(Problem requirements): Each line holding the string "widget" is to be copied from the data.

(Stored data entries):
● ● ● ● ● ● ●
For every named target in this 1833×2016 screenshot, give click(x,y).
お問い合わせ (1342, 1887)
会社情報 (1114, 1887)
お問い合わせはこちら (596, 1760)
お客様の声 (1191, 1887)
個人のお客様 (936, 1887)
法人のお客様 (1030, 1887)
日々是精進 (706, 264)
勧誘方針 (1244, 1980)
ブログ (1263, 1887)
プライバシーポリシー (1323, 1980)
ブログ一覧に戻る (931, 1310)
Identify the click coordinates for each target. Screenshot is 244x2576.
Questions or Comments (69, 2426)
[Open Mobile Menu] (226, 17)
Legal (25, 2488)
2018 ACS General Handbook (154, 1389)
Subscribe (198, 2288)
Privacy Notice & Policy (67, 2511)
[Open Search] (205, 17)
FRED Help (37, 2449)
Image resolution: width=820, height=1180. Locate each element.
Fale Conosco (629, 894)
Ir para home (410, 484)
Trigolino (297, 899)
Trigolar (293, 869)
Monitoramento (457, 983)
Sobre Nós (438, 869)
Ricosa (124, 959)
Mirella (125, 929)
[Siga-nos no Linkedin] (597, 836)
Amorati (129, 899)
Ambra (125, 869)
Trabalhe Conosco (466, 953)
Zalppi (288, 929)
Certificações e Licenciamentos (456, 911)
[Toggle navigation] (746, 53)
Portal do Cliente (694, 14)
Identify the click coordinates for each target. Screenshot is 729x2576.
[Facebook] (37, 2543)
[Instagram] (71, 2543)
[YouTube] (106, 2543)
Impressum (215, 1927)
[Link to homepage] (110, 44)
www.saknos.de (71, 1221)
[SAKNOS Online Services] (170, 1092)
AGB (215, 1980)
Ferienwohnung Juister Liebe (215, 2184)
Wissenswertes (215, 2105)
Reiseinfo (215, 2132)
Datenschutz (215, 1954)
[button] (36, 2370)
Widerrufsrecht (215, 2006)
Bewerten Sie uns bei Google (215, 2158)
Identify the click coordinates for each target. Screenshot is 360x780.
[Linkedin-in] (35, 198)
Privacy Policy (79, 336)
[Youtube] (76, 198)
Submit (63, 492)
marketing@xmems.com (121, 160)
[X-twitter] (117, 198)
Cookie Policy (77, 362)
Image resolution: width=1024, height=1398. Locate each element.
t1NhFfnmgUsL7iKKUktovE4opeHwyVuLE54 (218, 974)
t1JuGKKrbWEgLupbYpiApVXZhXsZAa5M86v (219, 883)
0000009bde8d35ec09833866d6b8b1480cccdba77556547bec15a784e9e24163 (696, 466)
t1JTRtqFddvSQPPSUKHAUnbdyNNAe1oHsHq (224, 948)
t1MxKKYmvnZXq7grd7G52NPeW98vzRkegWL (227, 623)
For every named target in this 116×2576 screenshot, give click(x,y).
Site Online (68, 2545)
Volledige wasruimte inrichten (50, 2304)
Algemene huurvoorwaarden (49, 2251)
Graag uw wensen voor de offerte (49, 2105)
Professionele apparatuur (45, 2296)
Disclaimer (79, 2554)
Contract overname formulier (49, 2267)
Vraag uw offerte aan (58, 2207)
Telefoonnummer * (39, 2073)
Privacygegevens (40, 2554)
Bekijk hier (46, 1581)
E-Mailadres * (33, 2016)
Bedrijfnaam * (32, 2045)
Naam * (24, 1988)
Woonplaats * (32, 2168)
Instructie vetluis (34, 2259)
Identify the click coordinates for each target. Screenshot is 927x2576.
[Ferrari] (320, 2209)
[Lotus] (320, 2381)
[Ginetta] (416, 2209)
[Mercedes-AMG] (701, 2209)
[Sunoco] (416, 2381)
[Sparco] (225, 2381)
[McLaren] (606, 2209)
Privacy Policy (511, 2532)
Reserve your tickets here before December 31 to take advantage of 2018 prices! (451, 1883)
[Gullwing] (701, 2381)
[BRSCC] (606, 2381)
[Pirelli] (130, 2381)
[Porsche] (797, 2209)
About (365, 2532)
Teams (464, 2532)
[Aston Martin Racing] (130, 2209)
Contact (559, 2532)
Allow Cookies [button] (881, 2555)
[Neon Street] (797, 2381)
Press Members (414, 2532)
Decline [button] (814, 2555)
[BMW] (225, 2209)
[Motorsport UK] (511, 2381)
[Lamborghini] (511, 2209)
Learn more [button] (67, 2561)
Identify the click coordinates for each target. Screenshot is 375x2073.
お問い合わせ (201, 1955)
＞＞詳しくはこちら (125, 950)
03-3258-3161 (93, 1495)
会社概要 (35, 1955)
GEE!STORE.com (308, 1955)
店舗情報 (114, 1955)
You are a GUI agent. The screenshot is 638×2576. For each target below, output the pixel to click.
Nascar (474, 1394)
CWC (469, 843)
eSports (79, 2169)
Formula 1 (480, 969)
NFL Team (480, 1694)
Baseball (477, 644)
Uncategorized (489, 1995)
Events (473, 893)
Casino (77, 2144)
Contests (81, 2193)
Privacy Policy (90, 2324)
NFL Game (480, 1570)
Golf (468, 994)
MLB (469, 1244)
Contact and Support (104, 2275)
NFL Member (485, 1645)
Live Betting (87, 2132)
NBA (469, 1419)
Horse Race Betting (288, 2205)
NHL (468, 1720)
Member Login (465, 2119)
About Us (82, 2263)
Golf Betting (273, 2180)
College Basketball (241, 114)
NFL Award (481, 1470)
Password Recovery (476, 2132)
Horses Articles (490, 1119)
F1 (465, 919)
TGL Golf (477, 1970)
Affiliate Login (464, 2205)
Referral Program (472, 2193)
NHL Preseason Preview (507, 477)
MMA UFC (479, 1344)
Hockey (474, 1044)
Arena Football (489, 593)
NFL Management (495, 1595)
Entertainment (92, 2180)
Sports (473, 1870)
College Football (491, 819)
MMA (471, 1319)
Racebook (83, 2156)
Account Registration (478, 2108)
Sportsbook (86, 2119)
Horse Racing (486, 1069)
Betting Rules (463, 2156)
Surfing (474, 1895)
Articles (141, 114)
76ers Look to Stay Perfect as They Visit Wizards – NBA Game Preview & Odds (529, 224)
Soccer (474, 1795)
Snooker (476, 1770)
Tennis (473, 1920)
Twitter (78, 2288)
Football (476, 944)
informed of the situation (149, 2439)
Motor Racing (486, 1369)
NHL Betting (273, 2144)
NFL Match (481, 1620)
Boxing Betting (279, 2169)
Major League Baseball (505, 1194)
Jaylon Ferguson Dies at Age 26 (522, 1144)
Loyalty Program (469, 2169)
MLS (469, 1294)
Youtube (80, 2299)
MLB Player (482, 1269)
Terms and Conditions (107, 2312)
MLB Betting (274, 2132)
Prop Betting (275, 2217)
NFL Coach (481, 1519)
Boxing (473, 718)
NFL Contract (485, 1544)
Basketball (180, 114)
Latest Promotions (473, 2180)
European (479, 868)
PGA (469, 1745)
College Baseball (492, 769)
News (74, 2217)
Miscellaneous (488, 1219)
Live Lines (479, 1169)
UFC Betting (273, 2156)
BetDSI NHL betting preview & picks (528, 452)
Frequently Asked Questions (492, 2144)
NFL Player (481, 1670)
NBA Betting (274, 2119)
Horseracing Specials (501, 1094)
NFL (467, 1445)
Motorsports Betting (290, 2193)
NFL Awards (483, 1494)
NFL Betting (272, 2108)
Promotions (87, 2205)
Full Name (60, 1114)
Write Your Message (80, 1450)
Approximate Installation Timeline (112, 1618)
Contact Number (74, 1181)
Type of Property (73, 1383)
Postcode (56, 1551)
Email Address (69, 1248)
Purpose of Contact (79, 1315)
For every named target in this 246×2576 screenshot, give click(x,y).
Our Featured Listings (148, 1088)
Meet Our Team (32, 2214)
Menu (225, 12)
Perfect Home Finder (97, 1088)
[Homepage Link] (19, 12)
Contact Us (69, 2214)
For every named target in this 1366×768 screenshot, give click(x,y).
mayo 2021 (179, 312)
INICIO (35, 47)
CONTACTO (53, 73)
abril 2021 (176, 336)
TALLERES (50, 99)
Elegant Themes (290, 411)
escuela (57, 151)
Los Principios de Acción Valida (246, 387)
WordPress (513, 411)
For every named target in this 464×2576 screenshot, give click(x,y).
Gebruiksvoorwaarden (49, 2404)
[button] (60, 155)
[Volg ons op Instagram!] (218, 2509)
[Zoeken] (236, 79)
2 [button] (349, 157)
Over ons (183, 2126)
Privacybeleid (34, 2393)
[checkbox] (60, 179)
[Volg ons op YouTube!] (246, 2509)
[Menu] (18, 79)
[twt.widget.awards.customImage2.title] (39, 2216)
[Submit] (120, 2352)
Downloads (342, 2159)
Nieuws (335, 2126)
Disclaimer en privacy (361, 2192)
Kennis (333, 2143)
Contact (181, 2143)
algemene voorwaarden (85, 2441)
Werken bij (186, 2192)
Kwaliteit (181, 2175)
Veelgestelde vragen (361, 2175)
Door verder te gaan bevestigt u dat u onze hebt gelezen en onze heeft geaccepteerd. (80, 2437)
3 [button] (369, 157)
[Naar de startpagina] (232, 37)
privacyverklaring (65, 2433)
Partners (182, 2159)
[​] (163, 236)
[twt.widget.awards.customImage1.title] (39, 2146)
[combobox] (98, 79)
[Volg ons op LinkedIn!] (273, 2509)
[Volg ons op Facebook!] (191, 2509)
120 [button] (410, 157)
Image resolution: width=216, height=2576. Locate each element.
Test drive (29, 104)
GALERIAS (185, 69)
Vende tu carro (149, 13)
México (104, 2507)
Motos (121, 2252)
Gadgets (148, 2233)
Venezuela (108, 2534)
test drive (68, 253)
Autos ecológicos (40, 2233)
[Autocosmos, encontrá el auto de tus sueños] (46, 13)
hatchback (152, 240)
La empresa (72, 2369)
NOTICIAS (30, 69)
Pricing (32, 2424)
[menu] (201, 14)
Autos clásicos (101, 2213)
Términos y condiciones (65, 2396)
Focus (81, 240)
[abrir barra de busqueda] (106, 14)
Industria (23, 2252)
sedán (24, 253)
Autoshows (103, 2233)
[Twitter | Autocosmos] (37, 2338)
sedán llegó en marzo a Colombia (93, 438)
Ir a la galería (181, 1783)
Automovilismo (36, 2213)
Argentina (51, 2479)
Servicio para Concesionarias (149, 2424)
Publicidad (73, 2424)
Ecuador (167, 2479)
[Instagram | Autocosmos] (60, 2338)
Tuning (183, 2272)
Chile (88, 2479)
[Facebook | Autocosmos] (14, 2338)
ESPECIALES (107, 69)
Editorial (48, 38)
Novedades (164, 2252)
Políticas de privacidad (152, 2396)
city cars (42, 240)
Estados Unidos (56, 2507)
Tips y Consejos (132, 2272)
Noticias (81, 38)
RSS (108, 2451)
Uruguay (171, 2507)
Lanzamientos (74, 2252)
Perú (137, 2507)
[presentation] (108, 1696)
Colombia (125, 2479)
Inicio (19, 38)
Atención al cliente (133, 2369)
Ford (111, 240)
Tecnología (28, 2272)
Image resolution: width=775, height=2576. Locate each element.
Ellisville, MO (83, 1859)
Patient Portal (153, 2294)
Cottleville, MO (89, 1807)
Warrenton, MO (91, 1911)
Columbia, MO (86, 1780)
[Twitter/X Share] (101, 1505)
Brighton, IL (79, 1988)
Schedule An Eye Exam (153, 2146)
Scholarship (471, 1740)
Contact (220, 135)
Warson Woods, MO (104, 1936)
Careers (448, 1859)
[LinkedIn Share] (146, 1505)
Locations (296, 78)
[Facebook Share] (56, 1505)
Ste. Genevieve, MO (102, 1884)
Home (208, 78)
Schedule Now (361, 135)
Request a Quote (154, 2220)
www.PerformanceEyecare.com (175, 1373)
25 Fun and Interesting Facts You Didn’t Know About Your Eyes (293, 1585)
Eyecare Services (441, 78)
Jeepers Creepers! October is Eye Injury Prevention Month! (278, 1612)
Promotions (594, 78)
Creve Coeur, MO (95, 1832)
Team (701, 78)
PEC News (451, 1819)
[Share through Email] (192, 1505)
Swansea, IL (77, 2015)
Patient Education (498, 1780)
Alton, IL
● ● ● ● ● ● ●
(Answer to this task):
[twt.widget.awards.customImage2.title] (39, 2216)
[twt.widget.awards.customImage1.title] (39, 2146)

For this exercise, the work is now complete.